Diagnosis and management of ALK-positive anaplastic large cell lymphoma in children and adolescents

A 9-year-old boy presented with fever, lymphadenopathy, lung nodules and skin lesions. ALK-positive anaplastic large cell lymphoma (ALCL) was diagnosed from a skin biopsy. He showed minimal disease dissemination in his peripheral blood which persisted after the first course chemotherapy. Two months after treatment with 6 courses of polychemotherapy according to ALCL99 he suffers a relapse. A second remission was obtained by an ALK inhibitor.

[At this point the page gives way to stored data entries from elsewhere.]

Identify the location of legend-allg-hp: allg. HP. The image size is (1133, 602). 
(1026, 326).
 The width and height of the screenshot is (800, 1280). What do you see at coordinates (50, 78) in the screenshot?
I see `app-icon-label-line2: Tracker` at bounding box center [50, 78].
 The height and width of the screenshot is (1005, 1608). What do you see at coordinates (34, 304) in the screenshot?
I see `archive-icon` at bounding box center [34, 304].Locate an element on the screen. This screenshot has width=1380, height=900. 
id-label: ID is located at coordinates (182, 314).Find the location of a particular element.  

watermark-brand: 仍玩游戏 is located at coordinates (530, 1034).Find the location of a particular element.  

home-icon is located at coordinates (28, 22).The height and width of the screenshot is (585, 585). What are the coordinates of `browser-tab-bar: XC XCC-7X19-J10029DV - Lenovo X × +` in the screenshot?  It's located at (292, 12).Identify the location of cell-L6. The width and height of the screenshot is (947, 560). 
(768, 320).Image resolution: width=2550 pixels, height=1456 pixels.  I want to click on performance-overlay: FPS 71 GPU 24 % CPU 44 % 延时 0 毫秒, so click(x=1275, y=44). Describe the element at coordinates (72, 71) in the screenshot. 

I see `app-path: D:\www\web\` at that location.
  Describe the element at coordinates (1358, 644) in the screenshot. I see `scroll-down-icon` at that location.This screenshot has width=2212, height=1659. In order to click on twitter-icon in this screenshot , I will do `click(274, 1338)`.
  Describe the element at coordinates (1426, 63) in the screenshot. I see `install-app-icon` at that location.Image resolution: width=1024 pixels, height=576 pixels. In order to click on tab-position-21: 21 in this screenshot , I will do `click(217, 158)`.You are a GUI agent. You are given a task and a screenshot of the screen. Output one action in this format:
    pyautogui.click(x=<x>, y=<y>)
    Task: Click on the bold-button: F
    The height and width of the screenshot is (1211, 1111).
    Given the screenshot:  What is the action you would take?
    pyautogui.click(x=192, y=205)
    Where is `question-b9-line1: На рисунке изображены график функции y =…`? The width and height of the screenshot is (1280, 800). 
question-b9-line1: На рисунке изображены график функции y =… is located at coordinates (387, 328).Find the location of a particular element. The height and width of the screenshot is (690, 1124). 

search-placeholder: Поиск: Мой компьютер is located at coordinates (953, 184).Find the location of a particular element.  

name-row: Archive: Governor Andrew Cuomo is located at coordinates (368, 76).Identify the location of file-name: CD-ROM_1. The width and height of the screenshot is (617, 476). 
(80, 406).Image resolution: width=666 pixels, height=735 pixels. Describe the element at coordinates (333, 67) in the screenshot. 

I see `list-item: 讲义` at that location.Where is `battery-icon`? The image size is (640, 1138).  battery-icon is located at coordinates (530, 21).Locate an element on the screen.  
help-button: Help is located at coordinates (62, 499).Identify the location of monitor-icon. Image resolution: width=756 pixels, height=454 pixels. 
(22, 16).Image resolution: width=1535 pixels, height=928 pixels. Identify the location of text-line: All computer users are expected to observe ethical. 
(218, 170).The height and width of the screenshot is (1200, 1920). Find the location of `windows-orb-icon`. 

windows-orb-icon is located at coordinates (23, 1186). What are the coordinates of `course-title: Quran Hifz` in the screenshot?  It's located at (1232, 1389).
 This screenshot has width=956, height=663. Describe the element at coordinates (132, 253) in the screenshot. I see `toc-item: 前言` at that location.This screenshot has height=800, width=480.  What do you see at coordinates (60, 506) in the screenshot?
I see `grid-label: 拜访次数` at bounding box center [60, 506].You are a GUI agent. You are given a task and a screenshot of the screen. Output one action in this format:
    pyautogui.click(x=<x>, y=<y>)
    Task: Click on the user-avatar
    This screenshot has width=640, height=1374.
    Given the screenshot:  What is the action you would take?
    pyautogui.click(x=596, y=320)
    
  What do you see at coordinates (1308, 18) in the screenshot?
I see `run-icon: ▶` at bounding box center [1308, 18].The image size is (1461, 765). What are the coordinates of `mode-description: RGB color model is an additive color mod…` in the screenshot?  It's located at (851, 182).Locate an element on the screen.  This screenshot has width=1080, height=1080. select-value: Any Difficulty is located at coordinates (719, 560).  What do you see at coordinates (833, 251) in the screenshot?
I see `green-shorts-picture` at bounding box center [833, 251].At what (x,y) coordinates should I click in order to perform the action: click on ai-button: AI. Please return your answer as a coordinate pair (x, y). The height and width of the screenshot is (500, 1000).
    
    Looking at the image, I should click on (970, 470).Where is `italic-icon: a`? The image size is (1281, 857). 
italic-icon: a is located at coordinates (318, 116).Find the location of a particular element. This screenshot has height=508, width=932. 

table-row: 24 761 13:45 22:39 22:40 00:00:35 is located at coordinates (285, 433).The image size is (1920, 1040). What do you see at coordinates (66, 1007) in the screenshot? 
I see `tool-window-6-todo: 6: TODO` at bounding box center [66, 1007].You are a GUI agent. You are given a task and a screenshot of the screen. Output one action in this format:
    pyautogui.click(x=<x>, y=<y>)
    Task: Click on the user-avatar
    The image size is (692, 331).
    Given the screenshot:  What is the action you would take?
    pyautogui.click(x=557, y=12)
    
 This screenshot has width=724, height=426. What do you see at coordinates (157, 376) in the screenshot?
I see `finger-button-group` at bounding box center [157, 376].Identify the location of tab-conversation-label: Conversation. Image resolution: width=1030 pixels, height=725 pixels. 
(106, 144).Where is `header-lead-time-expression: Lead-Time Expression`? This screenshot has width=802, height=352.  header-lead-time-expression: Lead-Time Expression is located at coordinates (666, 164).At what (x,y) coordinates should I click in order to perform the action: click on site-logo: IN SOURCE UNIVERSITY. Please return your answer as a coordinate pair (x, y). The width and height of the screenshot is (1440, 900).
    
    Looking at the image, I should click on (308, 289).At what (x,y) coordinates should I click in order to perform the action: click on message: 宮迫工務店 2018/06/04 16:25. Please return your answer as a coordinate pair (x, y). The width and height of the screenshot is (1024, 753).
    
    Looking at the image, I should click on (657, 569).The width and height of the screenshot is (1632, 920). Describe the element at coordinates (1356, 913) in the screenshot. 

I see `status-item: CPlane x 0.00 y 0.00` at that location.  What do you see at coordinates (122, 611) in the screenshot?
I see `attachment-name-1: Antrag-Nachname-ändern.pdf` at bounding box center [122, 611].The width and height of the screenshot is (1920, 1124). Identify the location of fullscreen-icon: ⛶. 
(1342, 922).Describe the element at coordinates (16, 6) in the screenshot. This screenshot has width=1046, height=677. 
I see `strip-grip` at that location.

Currently, allogeneic hematopoietic stem cell transplantation (SCT) for consolidation is discussed by the treating physicians and the family (see Fig. 1).

This review focusses on the diagnosis and treatment of ALK-positive anaplastic large cell lymphoma in children and adolescents.

ALCL was first described in 1985 as a CD30-positive mature T cell lymphoma [1]. ALCL is a rare disease with about 10–15% of all childhood and adolescent NHL cases and an incidence of about 1.2/106/year [2,3]. In children and adolescents, about 95% of cases are ALK-positive ALCL [4].

The molecular basis and clinical characteristics of ALK-positive ALCL were described in the early 1990s. During the following years the molecular pathogenesis was unravelled [[5], [6], [7]], the ALK1-antibody detected which facilitated diagnostics, and the clinical characteristics described in national cohort studies [[8], [9], [10]]. In the 2000s the role of immunology in tumour biology and control was detected [11], targeted therapeutics developed [12,13] and multinational clinical trials were performed [4,[12], [13], [14], [15]]. All this not only led to the implementation of ALK-positive as a separate entity in the WHO classification [16], but also to an array of successful early clinical trials [[17], [18], [19], [20], [21]] testing targeted drugs during the last 10 years. These rapid developments form the basis for a future outlook on chemotherapy-free therapeutic strategies.